— Data for analysis —
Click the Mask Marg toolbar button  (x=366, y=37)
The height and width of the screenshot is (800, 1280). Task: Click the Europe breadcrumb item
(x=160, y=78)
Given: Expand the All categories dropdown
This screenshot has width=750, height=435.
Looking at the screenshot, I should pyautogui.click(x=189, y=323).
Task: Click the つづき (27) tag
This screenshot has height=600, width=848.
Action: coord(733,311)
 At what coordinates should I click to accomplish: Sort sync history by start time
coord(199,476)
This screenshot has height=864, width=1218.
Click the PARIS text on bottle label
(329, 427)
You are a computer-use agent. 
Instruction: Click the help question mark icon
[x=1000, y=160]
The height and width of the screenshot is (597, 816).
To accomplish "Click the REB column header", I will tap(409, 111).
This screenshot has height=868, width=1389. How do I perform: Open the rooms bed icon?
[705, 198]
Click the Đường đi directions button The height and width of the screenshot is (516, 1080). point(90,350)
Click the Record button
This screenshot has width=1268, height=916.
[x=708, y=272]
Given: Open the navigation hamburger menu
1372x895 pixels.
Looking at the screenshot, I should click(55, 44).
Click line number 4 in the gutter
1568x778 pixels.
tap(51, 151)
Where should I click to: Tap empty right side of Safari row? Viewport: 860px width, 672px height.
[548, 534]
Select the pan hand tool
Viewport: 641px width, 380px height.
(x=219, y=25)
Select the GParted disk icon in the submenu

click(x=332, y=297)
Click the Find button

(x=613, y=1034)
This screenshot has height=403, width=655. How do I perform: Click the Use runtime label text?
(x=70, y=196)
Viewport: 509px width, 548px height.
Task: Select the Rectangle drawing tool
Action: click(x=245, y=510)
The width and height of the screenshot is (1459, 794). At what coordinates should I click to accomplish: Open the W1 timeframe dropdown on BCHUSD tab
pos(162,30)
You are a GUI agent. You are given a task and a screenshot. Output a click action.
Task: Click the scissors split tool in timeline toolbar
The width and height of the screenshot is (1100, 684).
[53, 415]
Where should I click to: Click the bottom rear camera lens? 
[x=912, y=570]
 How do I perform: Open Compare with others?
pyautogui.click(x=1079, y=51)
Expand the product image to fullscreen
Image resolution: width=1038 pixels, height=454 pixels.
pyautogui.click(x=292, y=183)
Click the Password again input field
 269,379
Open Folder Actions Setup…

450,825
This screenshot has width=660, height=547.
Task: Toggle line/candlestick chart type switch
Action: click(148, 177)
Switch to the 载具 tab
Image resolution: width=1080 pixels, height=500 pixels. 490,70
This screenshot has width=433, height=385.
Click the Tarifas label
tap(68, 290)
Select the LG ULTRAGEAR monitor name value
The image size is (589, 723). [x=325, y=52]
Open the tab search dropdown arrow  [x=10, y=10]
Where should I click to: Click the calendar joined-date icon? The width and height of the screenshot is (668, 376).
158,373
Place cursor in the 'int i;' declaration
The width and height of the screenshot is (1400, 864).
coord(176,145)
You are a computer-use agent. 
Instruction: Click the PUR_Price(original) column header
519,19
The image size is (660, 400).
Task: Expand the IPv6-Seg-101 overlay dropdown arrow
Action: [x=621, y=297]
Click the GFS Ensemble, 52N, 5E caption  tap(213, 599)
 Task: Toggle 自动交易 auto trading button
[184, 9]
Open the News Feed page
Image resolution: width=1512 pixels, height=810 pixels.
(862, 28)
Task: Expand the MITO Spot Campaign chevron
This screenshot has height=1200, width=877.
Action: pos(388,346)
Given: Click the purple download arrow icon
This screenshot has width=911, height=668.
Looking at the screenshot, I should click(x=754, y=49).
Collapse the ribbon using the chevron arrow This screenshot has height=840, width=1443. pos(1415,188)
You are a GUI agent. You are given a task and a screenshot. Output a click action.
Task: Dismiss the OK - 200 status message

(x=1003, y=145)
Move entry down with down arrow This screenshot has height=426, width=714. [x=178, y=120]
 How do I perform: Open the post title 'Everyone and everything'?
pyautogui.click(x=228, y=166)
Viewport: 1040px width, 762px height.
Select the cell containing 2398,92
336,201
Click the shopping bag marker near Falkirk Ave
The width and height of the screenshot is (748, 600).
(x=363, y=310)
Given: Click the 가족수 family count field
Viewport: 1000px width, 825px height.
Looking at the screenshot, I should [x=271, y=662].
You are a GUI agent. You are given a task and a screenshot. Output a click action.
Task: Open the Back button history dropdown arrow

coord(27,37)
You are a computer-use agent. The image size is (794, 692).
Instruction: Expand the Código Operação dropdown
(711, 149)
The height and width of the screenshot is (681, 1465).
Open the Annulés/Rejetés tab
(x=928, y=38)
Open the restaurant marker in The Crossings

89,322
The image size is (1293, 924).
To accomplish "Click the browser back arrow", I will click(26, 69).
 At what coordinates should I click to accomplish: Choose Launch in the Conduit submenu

— Problem to solve —
Output every record exactly as written, with nothing dropped.

— Expected output —
Click the Mask Marg toolbar button  (x=366, y=37)
The height and width of the screenshot is (800, 1280). Task: Click the Europe breadcrumb item
(x=160, y=78)
Given: Expand the All categories dropdown
This screenshot has width=750, height=435.
Looking at the screenshot, I should pyautogui.click(x=189, y=323).
Task: Click the つづき (27) tag
This screenshot has height=600, width=848.
Action: coord(733,311)
 At what coordinates should I click to accomplish: Sort sync history by start time
coord(199,476)
This screenshot has height=864, width=1218.
Click the PARIS text on bottle label
(329, 427)
You are a computer-use agent. 
Instruction: Click the help question mark icon
[x=1000, y=160]
The height and width of the screenshot is (597, 816).
To accomplish "Click the REB column header", I will tap(409, 111).
This screenshot has height=868, width=1389. How do I perform: Open the rooms bed icon?
[705, 198]
Click the Đường đi directions button The height and width of the screenshot is (516, 1080). point(90,350)
Click the Record button
This screenshot has width=1268, height=916.
[x=708, y=272]
Given: Open the navigation hamburger menu
1372x895 pixels.
Looking at the screenshot, I should click(55, 44).
Click line number 4 in the gutter
1568x778 pixels.
tap(51, 151)
Where should I click to: Tap empty right side of Safari row? Viewport: 860px width, 672px height.
[548, 534]
Select the pan hand tool
Viewport: 641px width, 380px height.
(x=219, y=25)
Select the GParted disk icon in the submenu

click(x=332, y=297)
Click the Find button

(x=613, y=1034)
This screenshot has height=403, width=655. How do I perform: Click the Use runtime label text?
(x=70, y=196)
Viewport: 509px width, 548px height.
Task: Select the Rectangle drawing tool
Action: click(x=245, y=510)
The width and height of the screenshot is (1459, 794). At what coordinates should I click to accomplish: Open the W1 timeframe dropdown on BCHUSD tab
pos(162,30)
You are a GUI agent. You are given a task and a screenshot. Output a click action.
Task: Click the scissors split tool in timeline toolbar
The width and height of the screenshot is (1100, 684).
[53, 415]
Where should I click to: Click the bottom rear camera lens? 
[x=912, y=570]
 How do I perform: Open Compare with others?
pyautogui.click(x=1079, y=51)
Expand the product image to fullscreen
Image resolution: width=1038 pixels, height=454 pixels.
pyautogui.click(x=292, y=183)
Click the Password again input field
 269,379
Open Folder Actions Setup…

450,825
This screenshot has width=660, height=547.
Task: Toggle line/candlestick chart type switch
Action: click(148, 177)
Switch to the 载具 tab
Image resolution: width=1080 pixels, height=500 pixels. 490,70
This screenshot has width=433, height=385.
Click the Tarifas label
tap(68, 290)
Select the LG ULTRAGEAR monitor name value
The image size is (589, 723). [x=325, y=52]
Open the tab search dropdown arrow  [x=10, y=10]
Where should I click to: Click the calendar joined-date icon? The width and height of the screenshot is (668, 376).
158,373
Place cursor in the 'int i;' declaration
The width and height of the screenshot is (1400, 864).
coord(176,145)
You are a computer-use agent. 
Instruction: Click the PUR_Price(original) column header
519,19
The image size is (660, 400).
Task: Expand the IPv6-Seg-101 overlay dropdown arrow
Action: [x=621, y=297]
Click the GFS Ensemble, 52N, 5E caption  tap(213, 599)
 Task: Toggle 自动交易 auto trading button
[184, 9]
Open the News Feed page
Image resolution: width=1512 pixels, height=810 pixels.
(862, 28)
Task: Expand the MITO Spot Campaign chevron
This screenshot has height=1200, width=877.
Action: pos(388,346)
Given: Click the purple download arrow icon
This screenshot has width=911, height=668.
Looking at the screenshot, I should click(x=754, y=49).
Collapse the ribbon using the chevron arrow This screenshot has height=840, width=1443. pos(1415,188)
You are a GUI agent. You are given a task and a screenshot. Output a click action.
Task: Dismiss the OK - 200 status message

(x=1003, y=145)
Move entry down with down arrow This screenshot has height=426, width=714. [x=178, y=120]
 How do I perform: Open the post title 'Everyone and everything'?
pyautogui.click(x=228, y=166)
Viewport: 1040px width, 762px height.
Select the cell containing 2398,92
336,201
Click the shopping bag marker near Falkirk Ave
The width and height of the screenshot is (748, 600).
(x=363, y=310)
Given: Click the 가족수 family count field
Viewport: 1000px width, 825px height.
Looking at the screenshot, I should [x=271, y=662].
You are a GUI agent. You are given a task and a screenshot. Output a click action.
Task: Open the Back button history dropdown arrow

coord(27,37)
You are a computer-use agent. The image size is (794, 692).
Instruction: Expand the Código Operação dropdown
(711, 149)
The height and width of the screenshot is (681, 1465).
Open the Annulés/Rejetés tab
(x=928, y=38)
Open the restaurant marker in The Crossings

89,322
The image size is (1293, 924).
To accomplish "Click the browser back arrow", I will click(26, 69).
 At what coordinates should I click to accomplish: Choose Launch in the Conduit submenu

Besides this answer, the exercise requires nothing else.